Please identify every line in the items below that contains the word "coffee" and copy each such line. Case counts.
========================
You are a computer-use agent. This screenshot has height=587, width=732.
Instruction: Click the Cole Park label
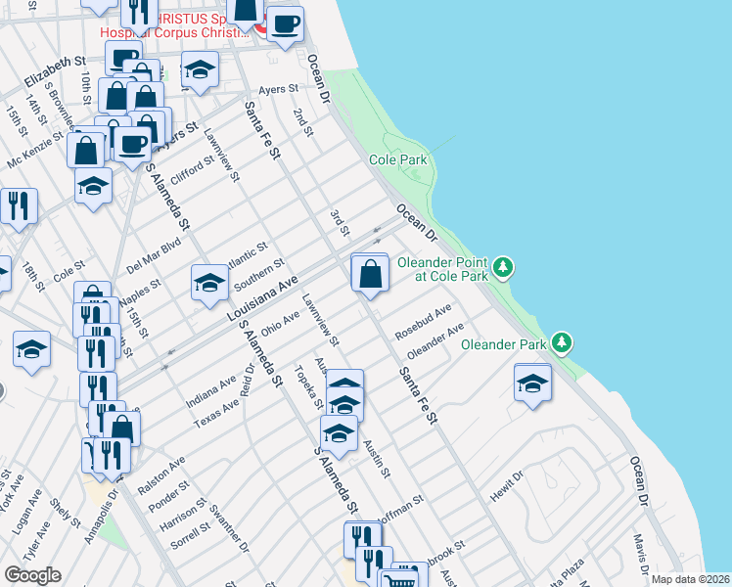(398, 158)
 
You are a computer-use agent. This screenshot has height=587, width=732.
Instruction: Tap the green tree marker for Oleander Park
(562, 342)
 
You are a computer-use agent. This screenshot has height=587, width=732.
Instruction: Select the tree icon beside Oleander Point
(502, 266)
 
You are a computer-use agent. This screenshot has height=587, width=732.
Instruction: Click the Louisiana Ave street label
(261, 299)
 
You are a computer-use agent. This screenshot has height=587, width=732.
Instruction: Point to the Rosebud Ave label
(423, 322)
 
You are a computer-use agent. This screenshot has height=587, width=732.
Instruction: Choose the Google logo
(32, 574)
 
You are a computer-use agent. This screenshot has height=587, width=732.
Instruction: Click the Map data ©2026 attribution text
(690, 579)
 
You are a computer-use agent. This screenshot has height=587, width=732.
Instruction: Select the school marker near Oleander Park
(531, 383)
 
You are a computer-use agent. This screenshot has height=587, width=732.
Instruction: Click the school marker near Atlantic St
(209, 283)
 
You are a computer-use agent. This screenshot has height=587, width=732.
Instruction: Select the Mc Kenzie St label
(33, 150)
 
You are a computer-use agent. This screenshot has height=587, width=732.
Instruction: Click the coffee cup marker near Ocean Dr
(286, 24)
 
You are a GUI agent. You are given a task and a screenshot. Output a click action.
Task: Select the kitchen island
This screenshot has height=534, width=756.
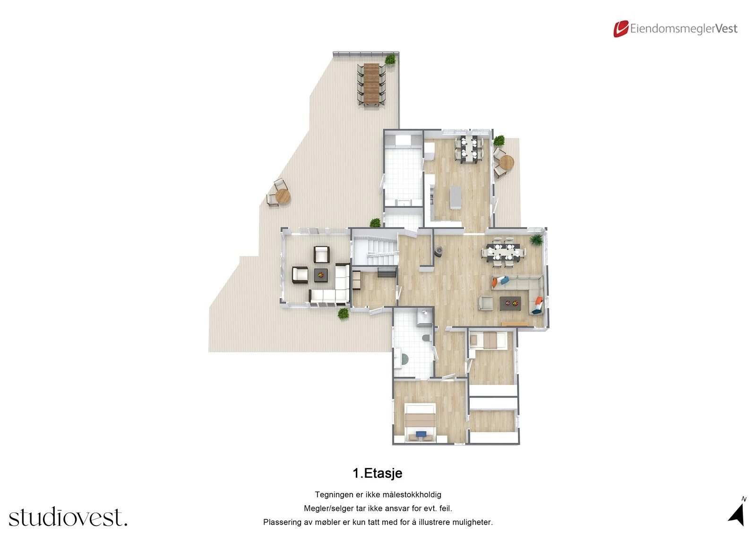pos(455,197)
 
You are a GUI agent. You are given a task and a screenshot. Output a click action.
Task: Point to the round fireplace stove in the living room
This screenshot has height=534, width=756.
pos(439,251)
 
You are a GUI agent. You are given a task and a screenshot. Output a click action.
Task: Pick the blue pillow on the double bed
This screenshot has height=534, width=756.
pos(421,433)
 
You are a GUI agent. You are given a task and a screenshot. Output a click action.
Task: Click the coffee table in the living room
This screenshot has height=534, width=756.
pos(510,303)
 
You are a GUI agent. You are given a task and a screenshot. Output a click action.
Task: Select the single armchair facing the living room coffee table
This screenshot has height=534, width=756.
pos(485,303)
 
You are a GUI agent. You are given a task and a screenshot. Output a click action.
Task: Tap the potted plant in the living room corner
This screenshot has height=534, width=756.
pos(536,240)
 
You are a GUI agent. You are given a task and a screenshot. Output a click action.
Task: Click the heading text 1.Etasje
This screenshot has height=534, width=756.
pos(378,473)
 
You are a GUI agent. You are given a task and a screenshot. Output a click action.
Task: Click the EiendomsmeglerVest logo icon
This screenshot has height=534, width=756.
pos(620,29)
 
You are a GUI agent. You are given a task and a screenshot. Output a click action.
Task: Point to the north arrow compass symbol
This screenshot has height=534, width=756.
pos(737,514)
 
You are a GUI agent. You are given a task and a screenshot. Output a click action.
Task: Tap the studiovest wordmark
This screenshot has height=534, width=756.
pos(68,518)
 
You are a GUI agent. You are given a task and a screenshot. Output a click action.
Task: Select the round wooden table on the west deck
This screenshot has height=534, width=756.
pos(283,196)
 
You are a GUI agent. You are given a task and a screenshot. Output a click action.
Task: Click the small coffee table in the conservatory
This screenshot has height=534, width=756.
pos(321,274)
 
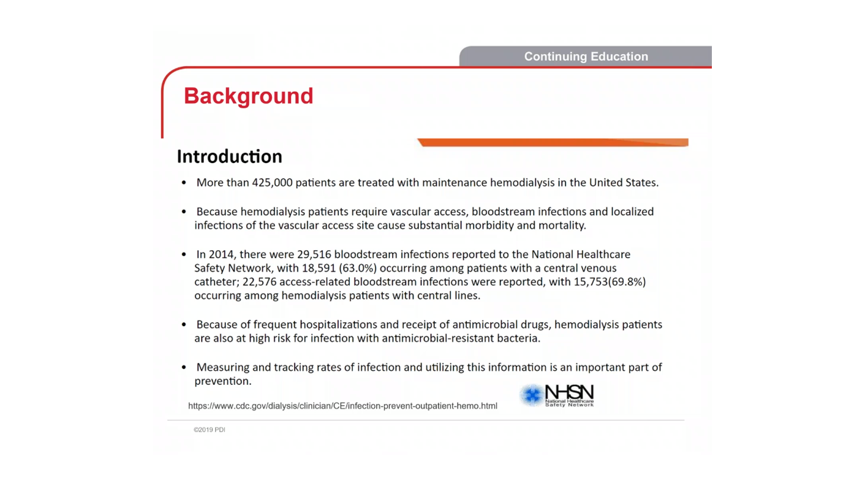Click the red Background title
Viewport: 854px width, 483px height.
tap(248, 96)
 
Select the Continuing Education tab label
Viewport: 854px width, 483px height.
tap(586, 56)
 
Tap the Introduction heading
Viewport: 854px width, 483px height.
tap(229, 156)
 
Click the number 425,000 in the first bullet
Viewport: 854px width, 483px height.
tap(272, 183)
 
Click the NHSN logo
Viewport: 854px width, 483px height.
tap(557, 395)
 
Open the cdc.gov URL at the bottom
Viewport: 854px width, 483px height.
tap(342, 406)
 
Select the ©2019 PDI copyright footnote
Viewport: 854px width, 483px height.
tap(210, 430)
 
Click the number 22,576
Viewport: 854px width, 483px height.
tap(259, 282)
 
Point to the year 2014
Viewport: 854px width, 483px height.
tap(221, 254)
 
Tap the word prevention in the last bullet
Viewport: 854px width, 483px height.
tap(222, 381)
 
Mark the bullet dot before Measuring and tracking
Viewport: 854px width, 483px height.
tap(184, 368)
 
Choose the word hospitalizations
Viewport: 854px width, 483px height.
tap(328, 325)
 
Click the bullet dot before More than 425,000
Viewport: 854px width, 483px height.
tap(184, 183)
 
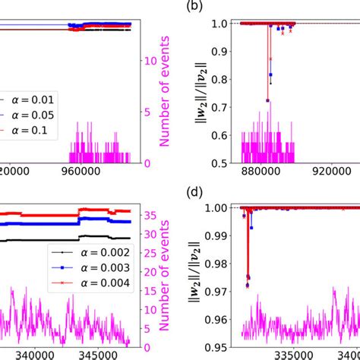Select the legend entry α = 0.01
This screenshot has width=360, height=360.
30,98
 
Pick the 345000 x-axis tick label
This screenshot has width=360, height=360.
103,353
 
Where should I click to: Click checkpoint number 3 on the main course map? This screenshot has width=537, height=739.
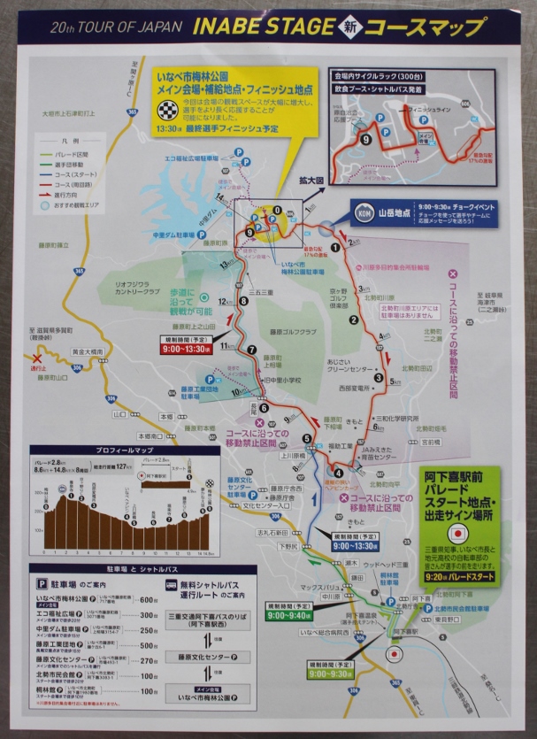tap(378, 378)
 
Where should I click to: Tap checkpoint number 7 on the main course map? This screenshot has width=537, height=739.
tap(253, 350)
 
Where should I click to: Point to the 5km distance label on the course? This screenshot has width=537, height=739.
tap(395, 383)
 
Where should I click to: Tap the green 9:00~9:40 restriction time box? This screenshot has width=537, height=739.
tap(288, 614)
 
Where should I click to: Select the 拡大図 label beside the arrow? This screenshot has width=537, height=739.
tap(309, 181)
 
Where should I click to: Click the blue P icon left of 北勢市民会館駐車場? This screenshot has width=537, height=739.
tap(428, 609)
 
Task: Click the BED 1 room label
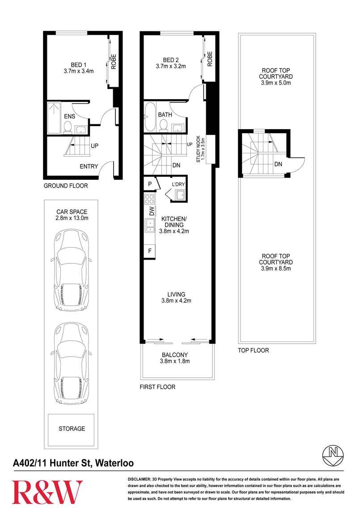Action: (78, 65)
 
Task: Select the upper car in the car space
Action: (71, 270)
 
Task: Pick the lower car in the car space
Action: (71, 364)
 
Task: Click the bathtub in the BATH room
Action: (149, 117)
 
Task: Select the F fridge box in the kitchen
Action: (150, 251)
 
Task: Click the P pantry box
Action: (150, 184)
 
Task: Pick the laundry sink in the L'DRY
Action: (180, 195)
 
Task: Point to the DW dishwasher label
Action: (151, 211)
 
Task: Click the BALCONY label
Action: (175, 355)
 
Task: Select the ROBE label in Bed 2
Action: (210, 59)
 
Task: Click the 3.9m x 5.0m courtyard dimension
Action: (276, 83)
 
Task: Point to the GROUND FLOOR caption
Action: (66, 185)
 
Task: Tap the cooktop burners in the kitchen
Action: (149, 199)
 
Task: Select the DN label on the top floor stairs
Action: (278, 164)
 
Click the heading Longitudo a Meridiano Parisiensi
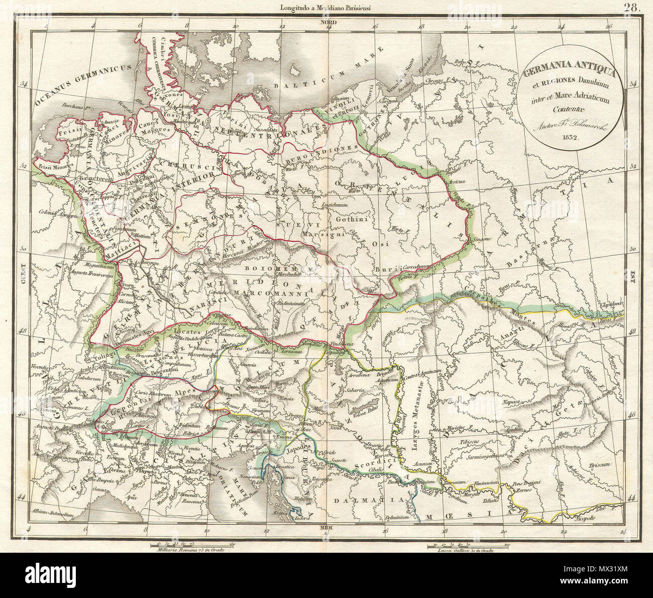pyautogui.click(x=327, y=7)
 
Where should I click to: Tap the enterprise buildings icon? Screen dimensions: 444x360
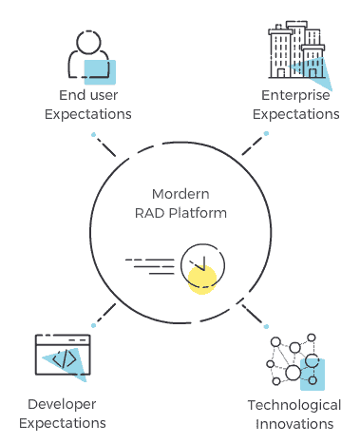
========================
Reply to the task:
Instruction: Click the coffee cup marker near Ocean Dr
Task: Click the coffee table in the living room
Task: Select the single armchair facing the living room coffee table
Task: Click the small coffee table in the conservatory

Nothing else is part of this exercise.